Tool reference · Maintenance & performance
memory_rebuild_embeddings
Recomputes the vectors used for semantic search for all active records, or only for one project or embedding space.
local stdio server writes destructive idempotent
Caution. Marked destructive: existing vectors are overwritten. Encoding every record is CPU-heavy and can take minutes on large stores.
When to use
- You switched the embedding model and old vectors no longer match.
- You changed the code embedder and only code records need refreshing.

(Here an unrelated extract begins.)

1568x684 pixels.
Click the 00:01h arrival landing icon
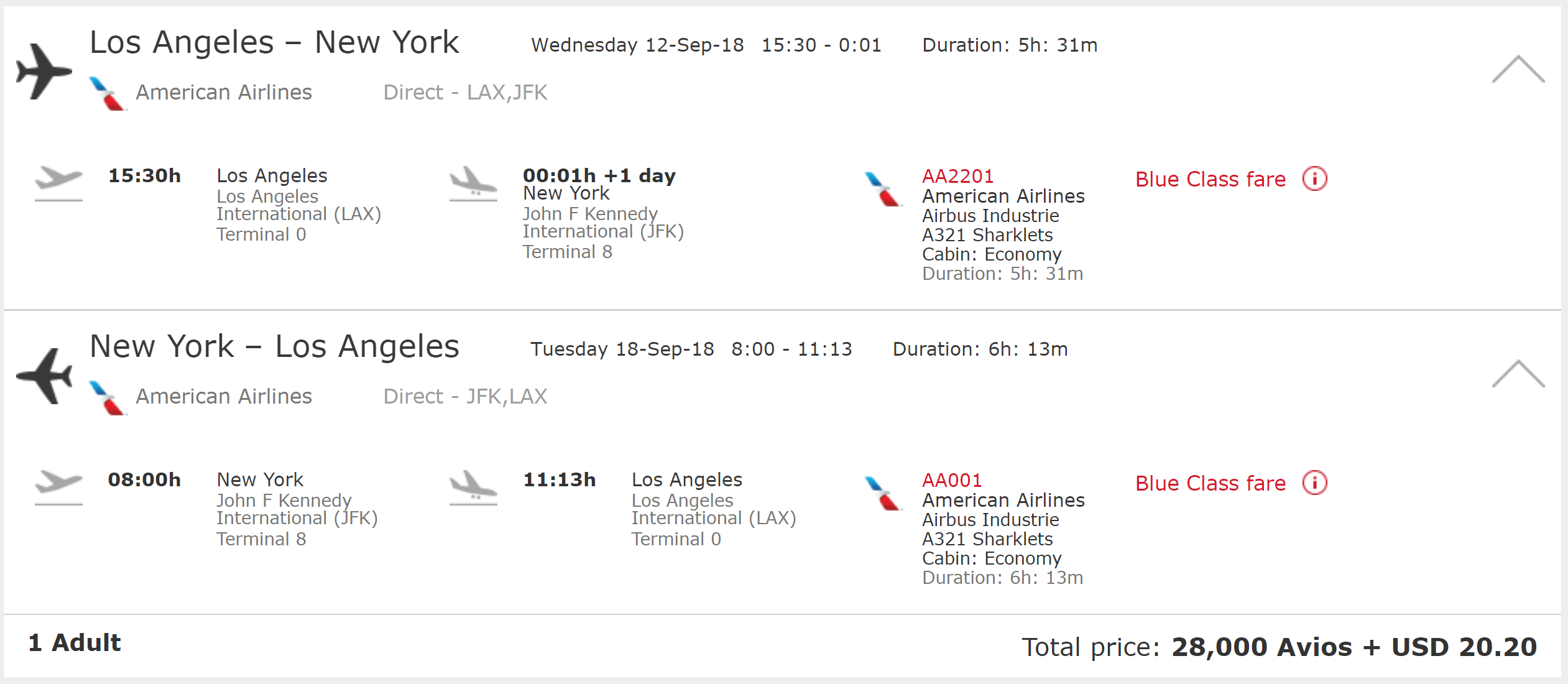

- Semantic search misses records that keyword search finds.
Parameters
| Name | Type | Default | Description |
|---|---|---|---|
embedding_space | string | array | — | Optional: only re-encode rows in these spaces. |
project | string | — | — |
batch_size | integer | 32 | — |
limit | integer | — | — |
Example
Arguments
{
"embedding_space": "code",
"project": "billing-api",
"batch_size": 32
} Result shape
{
"rebuilt": 250,
"skipped": 0,
"embedding_space_filter": [
"code"
],
"project_filter": "billing-api"
} Use limit to test on a small batch first. skipped counts records whose encoding failed.

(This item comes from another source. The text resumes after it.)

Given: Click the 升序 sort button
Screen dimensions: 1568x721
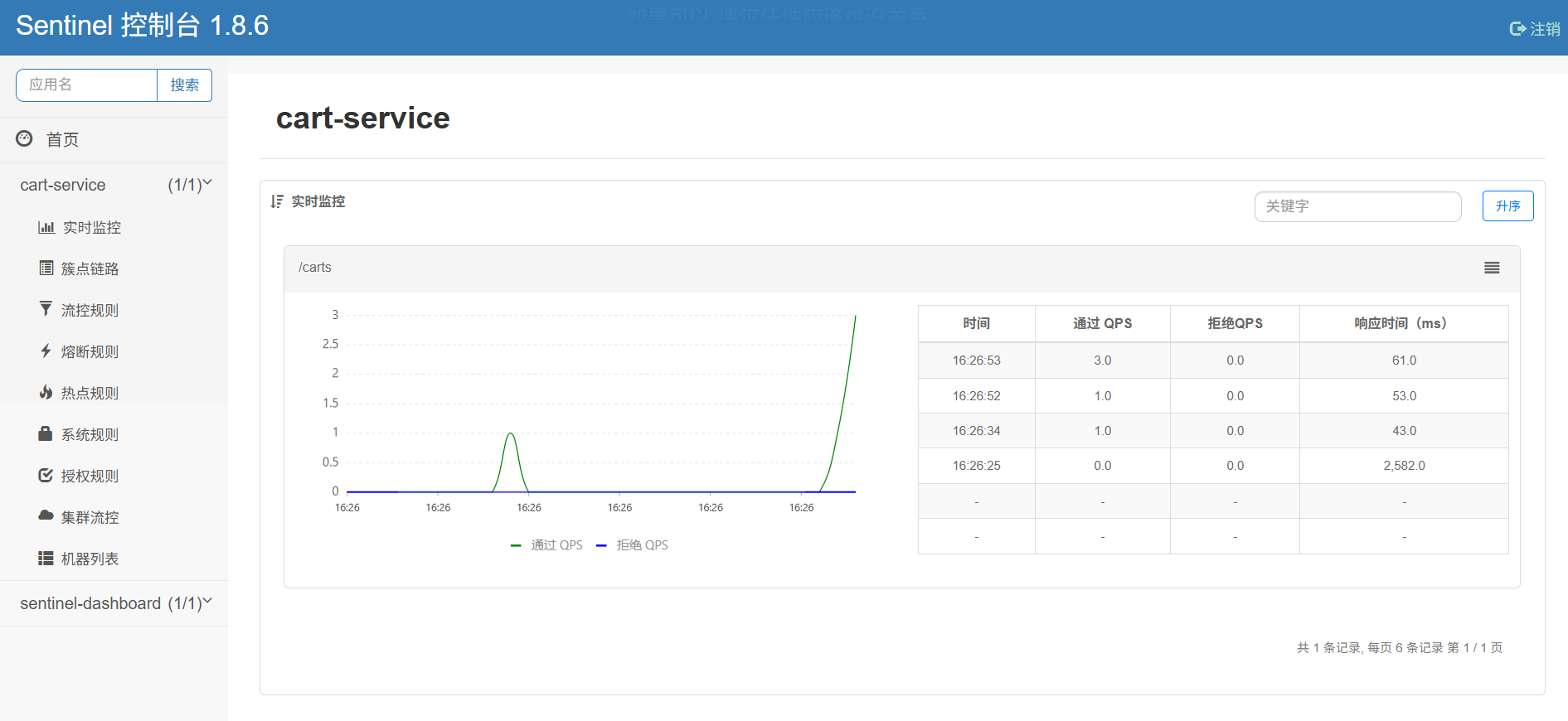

Values are illustrative; the keys follow the server's handler. MCP clients receive the result as JSON text content.
Server description
The description the server sends to your agent in tools/list, captured from the v14.7.0 source:
re-encode every record (or every record in a given embedding space) and update the binary + float32 vectors. Idempotent. Pass embedding_space='code' to refresh only code rows after switching the code embedder. Returns {rebuilt: int, skipped: int}.